Ansichten zu Perry Rhodan Heft 2811

Bote der Atopen – von Wim Vandemaan – Handlung:

An Bord des Walzenraumers GAUPELLAR GUZDRIN unter dem Kommando des Überschweren Fenckenzer folgt Julian Tifflor einer Einladung des Richters Matan Addaru Jabarim ins Arkonsystem.

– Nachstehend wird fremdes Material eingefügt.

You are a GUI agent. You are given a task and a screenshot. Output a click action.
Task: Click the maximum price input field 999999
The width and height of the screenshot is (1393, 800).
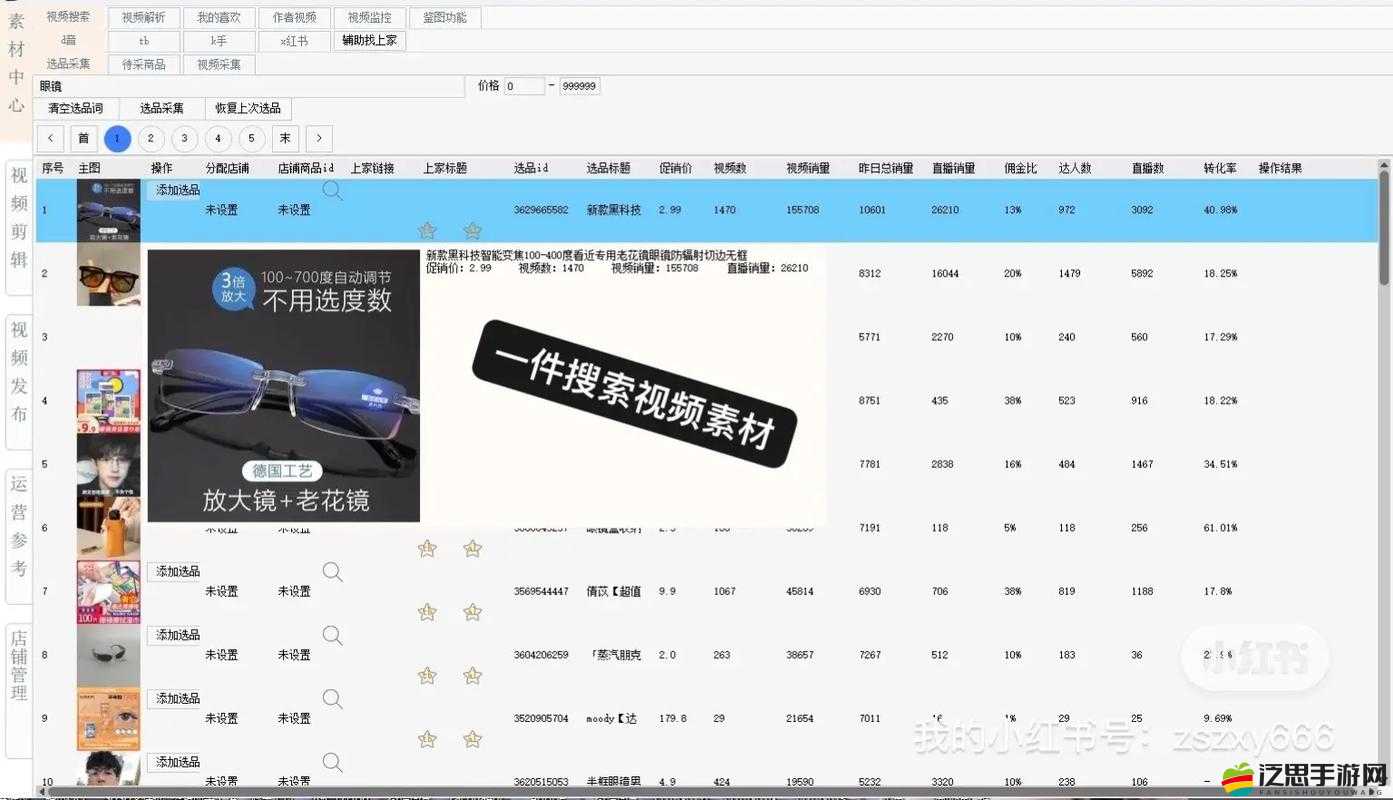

Dort befindet sich Attilar Leccore seit Monaten auf Luna und in der Gefangenschaft der Onryonen. In der ganzen Zeit hält der Chef des TLD seine Tarnung aufrecht, nämlich die des Boyton Holtorrec, dem Kommandanten der CLOSSOY. Der Onryone Bonthonner Khelay und seine Verhörspezialisten sind nicht hinter das Geheimnis ihres Gefangenen gekommen. Mit einem Trick wollen sie nun endlich Ergebnisse erzielen. Sie vermuten, dass ihr Gefangener sie geschickt manipuliert. Sie sollen glauben, dass er kein Onryone sein kann. Wenn die Onryonen glauben würden, dass ihr Gefangener ein Jaj sein könnte, würde das Atopische Tribunal in einen Konflikt gestürzt werden. Misstrauen würde sich ausbreiten. Bonthonner Khelay und sein Spezialisten wollen daher dem Gefangenen zur Flucht verhelfen, damit er sie zu seinen Mittätern führen kann. Sie wollen endlich Gewissheit erlangen.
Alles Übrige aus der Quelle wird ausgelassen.